*** EXTRAIT DU DOCUMENT ***
Qu’est-ce qui gêne le plus dans l’idée du RANG ?

     C’est sa connotation militaire ! Et bien changeons-là ! Il faut que les choses soient claires, je ne dis pas qu’il est impérativement nécessaire de former un rang impeccable et de savoir le faire avancer correctement pour faire de vous l’enseignant.e du siècle, mais au début, c’est très aidant, symboliquement.

     Imaginons que vous vouliez devenir un grand marcheur en montagne, vous choisirez probablement d’abord des sentiers balisés pour ainsi apprendre à gérer votre souffle, votre fatigue musculaire, votre endurance psychologique, votre déshydratation, votre gestion des apports caloriques, des ampoules, du soleil, de l’itinéraire….. et de la descente (Oh, dame, la descente !) Hors de question, lorsqu’on débute, de se jeter dans une ascension d’un dénivelé de 1.500 m en allant droit devant soi. Et bien, pour faire avancer vos élèves, n’allez pas droit devant vous sans vous arrêtez, ni avec un minimum de préparation, sinon gare à la descente ! Vous risqueriez même de vous dégoûter de l'activité, voire de vous mettre en danger !

     Cette première montée est celle où vous allez prouver

qu'ils pourront avoir toute confiance en vous,

que vous êtes maître.sse ... de la situation et donc de TOUTES les situations.

Mal géré, ce moment pourrait vous desservir.

 

Ce ne sont ni des poussins, ni des chiens, ni une meute de loups,

mais bel et bien un groupe d’enfants qui apprend à vivre ensemble sous votre protection et votre bienveillance.

     Alors, comme les « vieilles » dans la cour : on attend (ou on forme soi-même) un rang impeccable. Un petit sourire, un regard concentré, un silence absolu – de votre part surtout j’entends.

SIRCoS

= Sourire.Immobilité.Regard Concentré. Silence

     Tout est paré ? Alors on commence la rando : étape par étape. Vous indiquez où ils doivent aller et où ils doivent s’arrêter. La distance de l’objectif n’est pas de plus de 10 m. C’est précis n’est-ce pas ? Bon, on n’est pas à 3 m près, mais gardez bien cette fourchette en tête car au-delà, le rang se disloque et c'est le...bazar. 

     Donc après avoir énoncé l’objectif, vous vous écartez légèrement pour laisser passer le rang avec tout le SIRCoS possible.

     Puis, vous remontez votre rang jusqu’à en reprendre la tête + SIRCoS.

     Objectif n°2 et on recommence dans le même ordre : ils passent, vous attendez, SIRCoS., vous remontez le rang.

     Et là, c’est le drame….😨 Un escalier !😱  Le principe est le même, mais avec un arrêt sur chaque palier :

JAMAIS, JAMAIS d’enfants en dehors de votre regard.
*** ENTRÉES RÉPERTORIÉES ***
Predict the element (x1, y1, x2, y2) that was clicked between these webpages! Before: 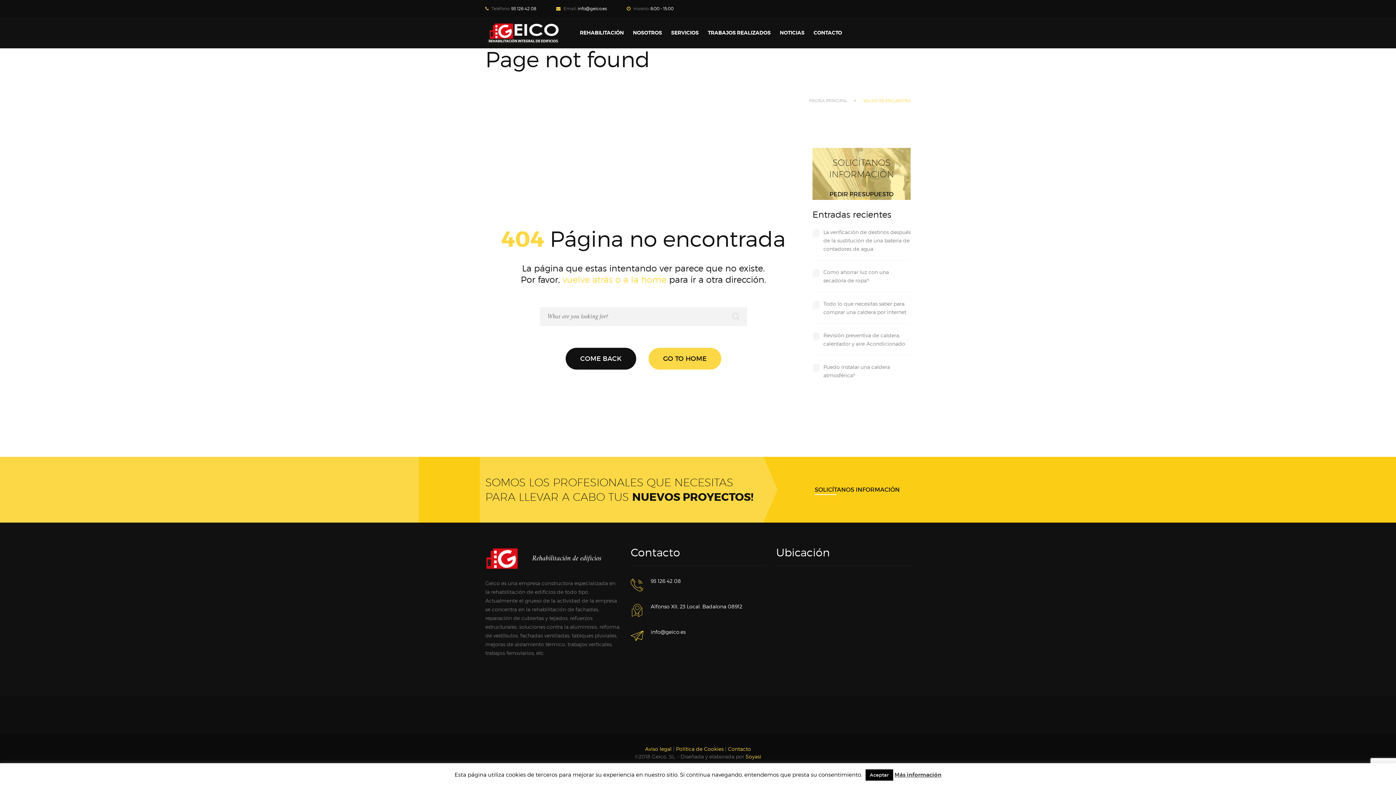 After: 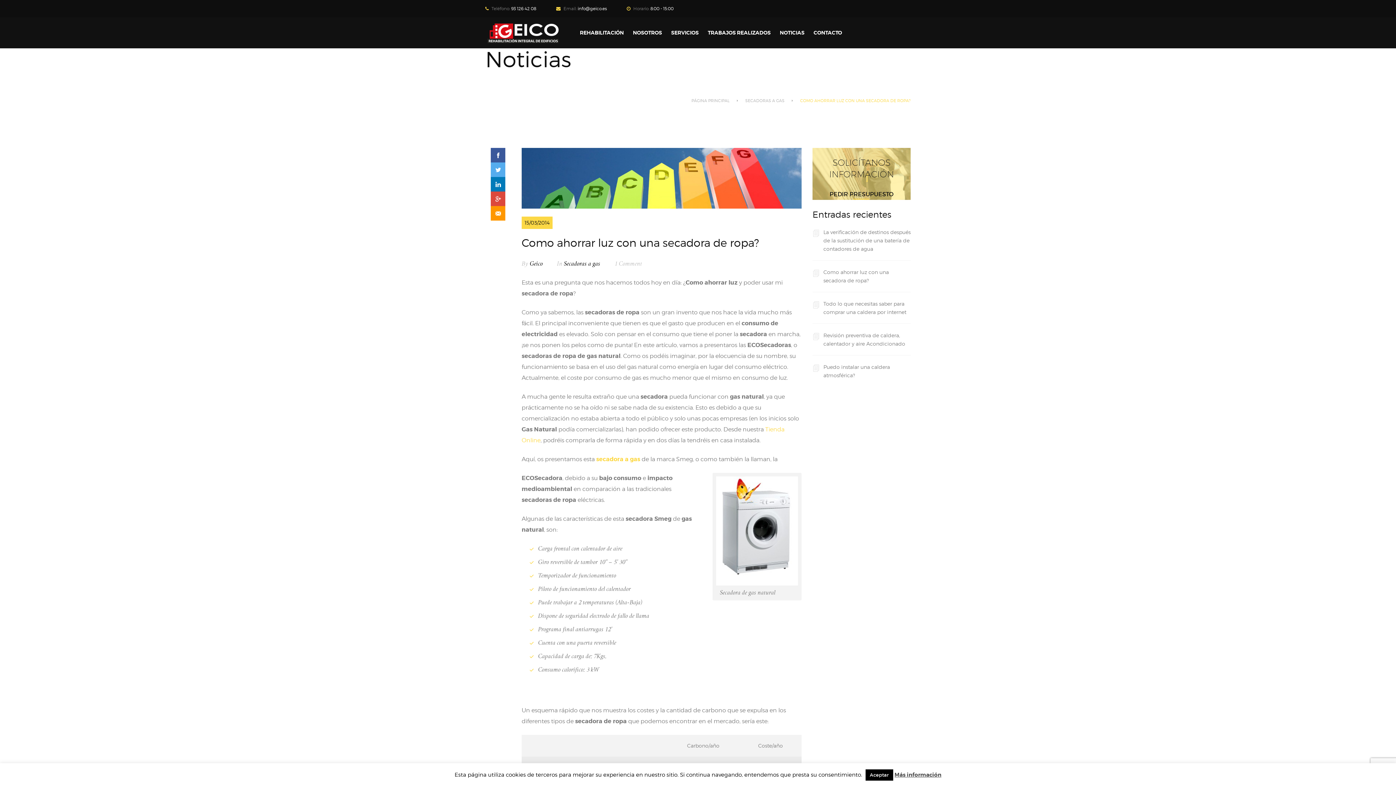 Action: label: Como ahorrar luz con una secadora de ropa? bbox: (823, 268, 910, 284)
***
*** ENTRÉES RÉPERTORIÉES ***
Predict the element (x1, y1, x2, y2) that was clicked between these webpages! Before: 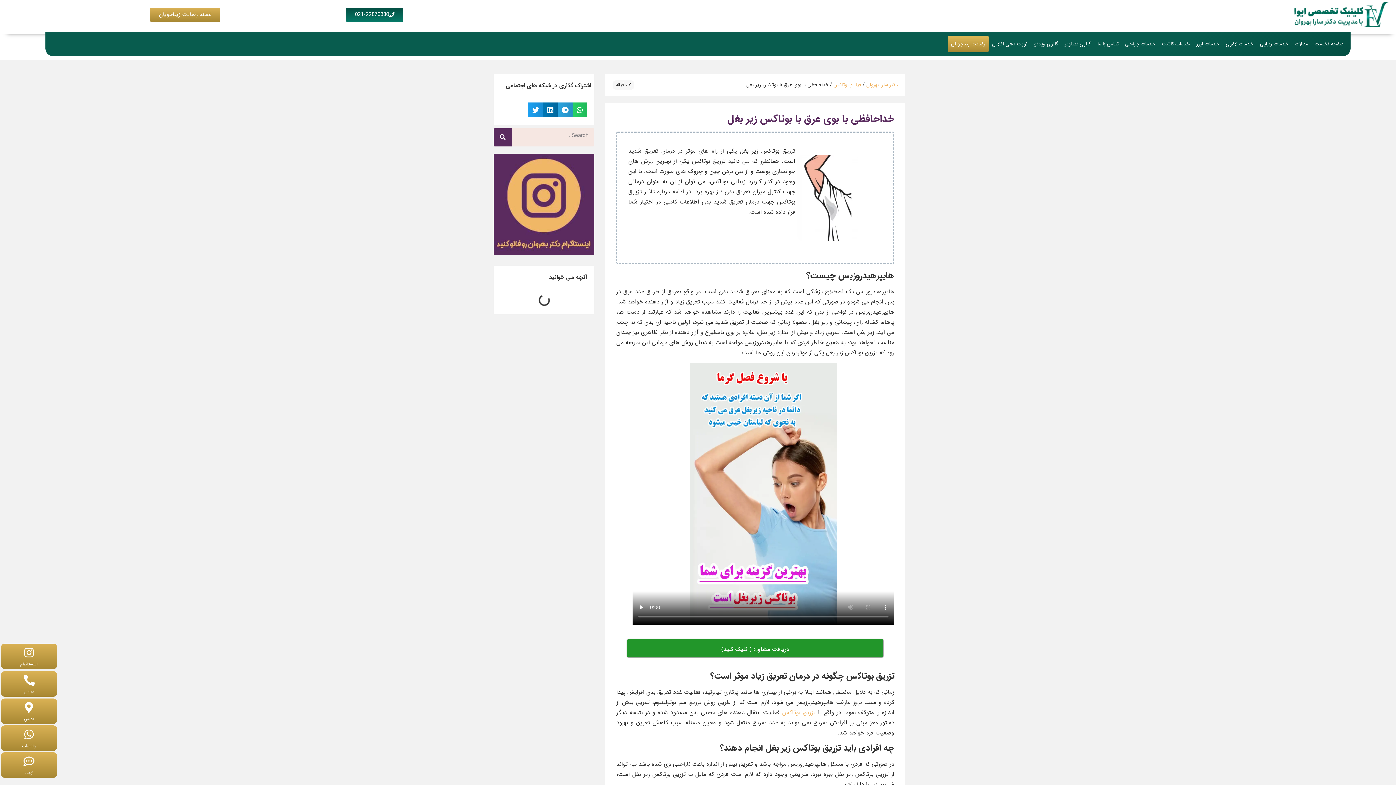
***
*** ENTRÉES RÉPERTORIÉES ***
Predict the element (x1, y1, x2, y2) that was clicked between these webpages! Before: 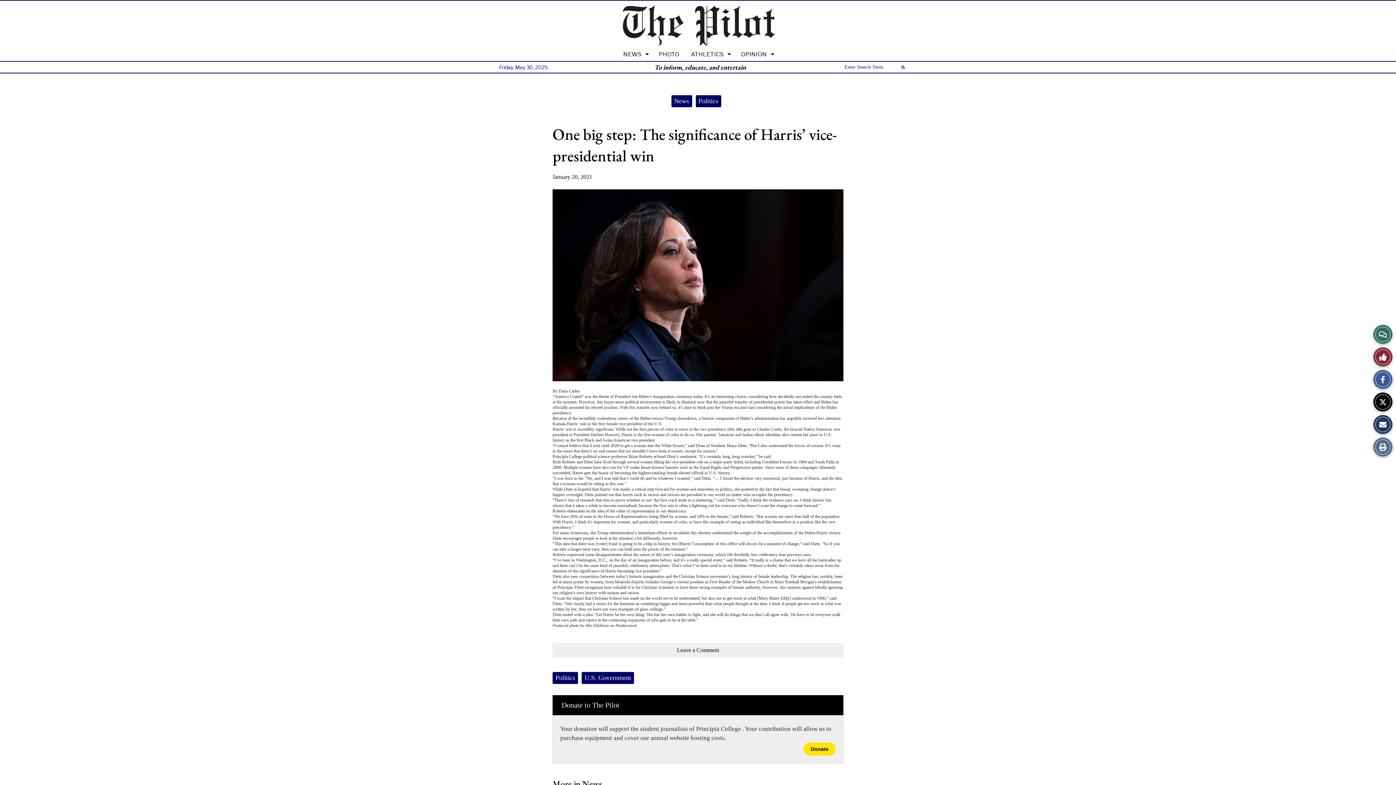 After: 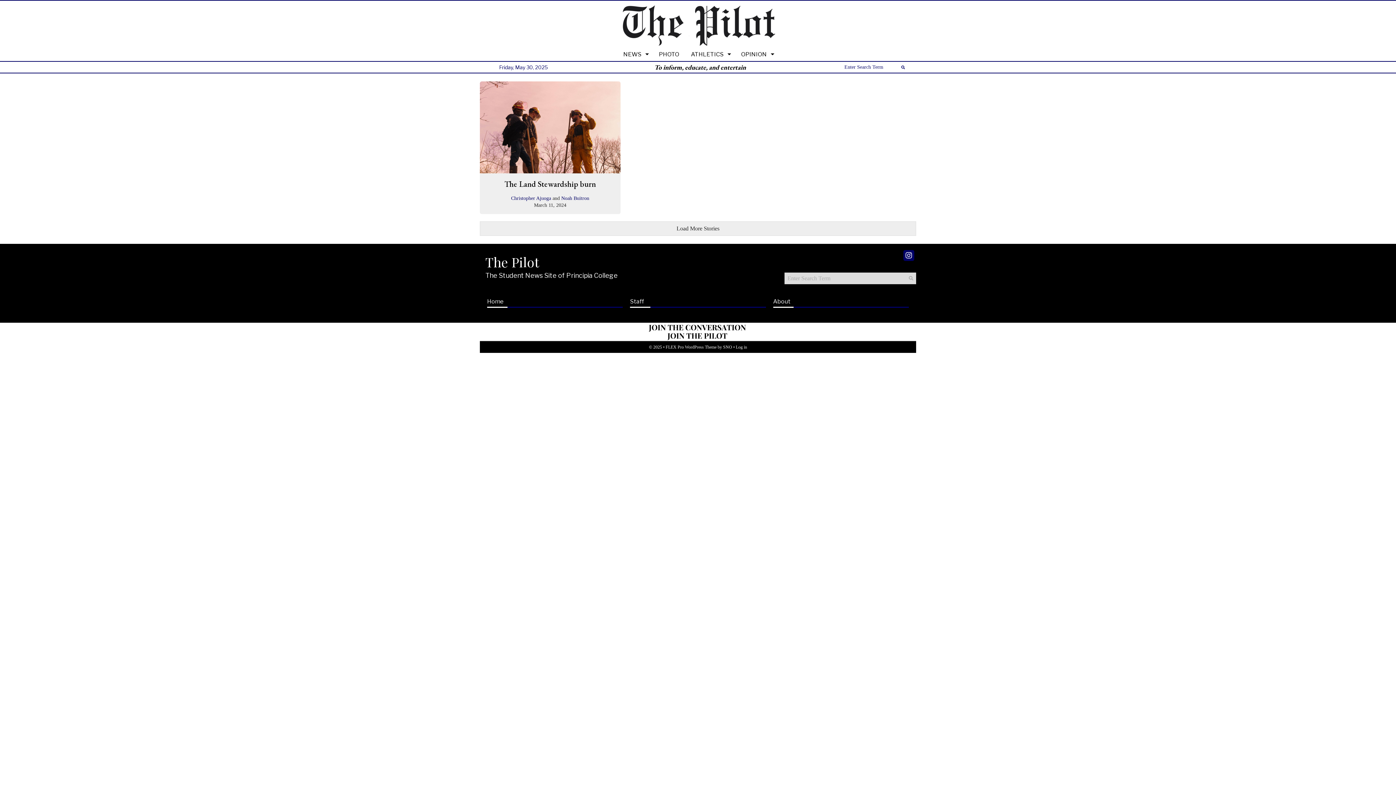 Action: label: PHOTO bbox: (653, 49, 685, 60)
***
Pouvez-vous prolonger le texte sur la conduite du rang d'élèves, en reprenant juste après sa dernière phrase ?

     Il faut qu’ils en aient conscience dès maintenant : pour être en sécurité, il faudra que vous puissiez les voir. (Plus tard, beaucoup plus tard, on lâchera du lest, mais pas maintenant et pas pour les 3 mois à venir : apprendre à devenir un marcheur en montagne ça demande du temps.)

     En général, dans l’escalier, les enfants se placent naturellement de chaque côté pour se tenir à la rampe ; donc vous faites votre remontée, majestueusement (ou non) au milieu de votre haie d’honneur personnelle – là un petit trait d’humour et/ou un « Merci les enfants » vous détendra car attention, on n’a pas fini...

     Dernière ligne droite avant la classe et zhou on repart comme dans la cour. Un virage ? C’est l’objectif. Une porte ? On laisse deux enfants adossés à celle-ci (ils remonteront le rang avec vous derrière). JAMAIS d’enfants en dehors de votre regard.

L’arrivée devant la classe : ATTENTION DANGER !

     Ne les faites pas entrer tout de suite. Ils posent leur vêtement sur le porte-manteau généralement placé à l’extérieur (si c’est à l’intérieur : on saute l’étape pour le moment) et ils se remettent en rang en silence face à vous qui êtes devant la porte de la classe et en bloquez l’entrée. Le silence doit être parfait (comme si vous alliez leur raconter la plus belle histoire du monde) et tous les grands yeux rivés sur vous.

     Là, le premier jour, vous allez donner plusieurs consignes directement dans le couloir. (Où poser les cartables, où se placer, quelle attitude avoir, que faire des feuilles déjà disposées sur les tables...)

IMPERATIF : n’oubliez surtout pas de leur dire de ne rien sortir de leur cartable tout de suite (surtout aux CP).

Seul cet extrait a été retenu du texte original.